Top of MATERIAL SUPPLIED

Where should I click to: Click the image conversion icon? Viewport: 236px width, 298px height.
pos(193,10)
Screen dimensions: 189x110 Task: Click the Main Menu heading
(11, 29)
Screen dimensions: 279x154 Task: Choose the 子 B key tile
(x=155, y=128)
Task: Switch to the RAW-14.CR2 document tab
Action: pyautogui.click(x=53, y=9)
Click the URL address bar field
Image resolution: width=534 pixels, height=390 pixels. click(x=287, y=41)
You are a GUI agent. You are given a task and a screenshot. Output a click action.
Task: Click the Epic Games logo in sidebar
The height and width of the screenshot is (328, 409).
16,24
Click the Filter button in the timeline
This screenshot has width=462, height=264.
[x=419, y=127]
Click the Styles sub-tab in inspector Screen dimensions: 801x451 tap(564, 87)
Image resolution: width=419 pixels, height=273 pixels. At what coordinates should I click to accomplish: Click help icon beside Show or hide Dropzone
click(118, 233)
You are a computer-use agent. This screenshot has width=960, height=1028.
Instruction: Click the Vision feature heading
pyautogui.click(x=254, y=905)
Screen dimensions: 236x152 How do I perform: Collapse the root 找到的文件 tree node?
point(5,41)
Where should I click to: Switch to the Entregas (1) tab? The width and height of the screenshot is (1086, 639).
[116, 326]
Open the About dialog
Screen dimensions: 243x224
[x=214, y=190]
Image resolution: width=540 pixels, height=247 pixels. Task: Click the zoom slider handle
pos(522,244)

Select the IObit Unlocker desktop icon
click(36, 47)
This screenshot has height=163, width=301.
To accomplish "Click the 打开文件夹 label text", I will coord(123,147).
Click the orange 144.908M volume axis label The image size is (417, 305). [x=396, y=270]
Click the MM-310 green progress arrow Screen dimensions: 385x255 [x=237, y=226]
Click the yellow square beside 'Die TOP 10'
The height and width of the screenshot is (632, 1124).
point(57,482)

Bottom of MATERIAL SUPPLIED

WHAT THIS TASK INVOLVES -> Repeat the material above in full, keeping every word.

SOLUTION TO THIS TASK ->
Where should I click to: Click the image conversion icon? Viewport: 236px width, 298px height.
pos(193,10)
Screen dimensions: 189x110 Task: Click the Main Menu heading
(11, 29)
Screen dimensions: 279x154 Task: Choose the 子 B key tile
(x=155, y=128)
Task: Switch to the RAW-14.CR2 document tab
Action: pyautogui.click(x=53, y=9)
Click the URL address bar field
Image resolution: width=534 pixels, height=390 pixels. click(x=287, y=41)
You are a GUI agent. You are given a task and a screenshot. Output a click action.
Task: Click the Epic Games logo in sidebar
The height and width of the screenshot is (328, 409).
16,24
Click the Filter button in the timeline
This screenshot has width=462, height=264.
[x=419, y=127]
Click the Styles sub-tab in inspector Screen dimensions: 801x451 tap(564, 87)
Image resolution: width=419 pixels, height=273 pixels. At what coordinates should I click to accomplish: Click help icon beside Show or hide Dropzone
click(118, 233)
You are a computer-use agent. This screenshot has width=960, height=1028.
Instruction: Click the Vision feature heading
pyautogui.click(x=254, y=905)
Screen dimensions: 236x152 How do I perform: Collapse the root 找到的文件 tree node?
point(5,41)
Where should I click to: Switch to the Entregas (1) tab? The width and height of the screenshot is (1086, 639).
[116, 326]
Open the About dialog
Screen dimensions: 243x224
[x=214, y=190]
Image resolution: width=540 pixels, height=247 pixels. Task: Click the zoom slider handle
pos(522,244)

Select the IObit Unlocker desktop icon
click(36, 47)
This screenshot has height=163, width=301.
To accomplish "Click the 打开文件夹 label text", I will coord(123,147).
Click the orange 144.908M volume axis label The image size is (417, 305). [x=396, y=270]
Click the MM-310 green progress arrow Screen dimensions: 385x255 [x=237, y=226]
Click the yellow square beside 'Die TOP 10'
The height and width of the screenshot is (632, 1124).
point(57,482)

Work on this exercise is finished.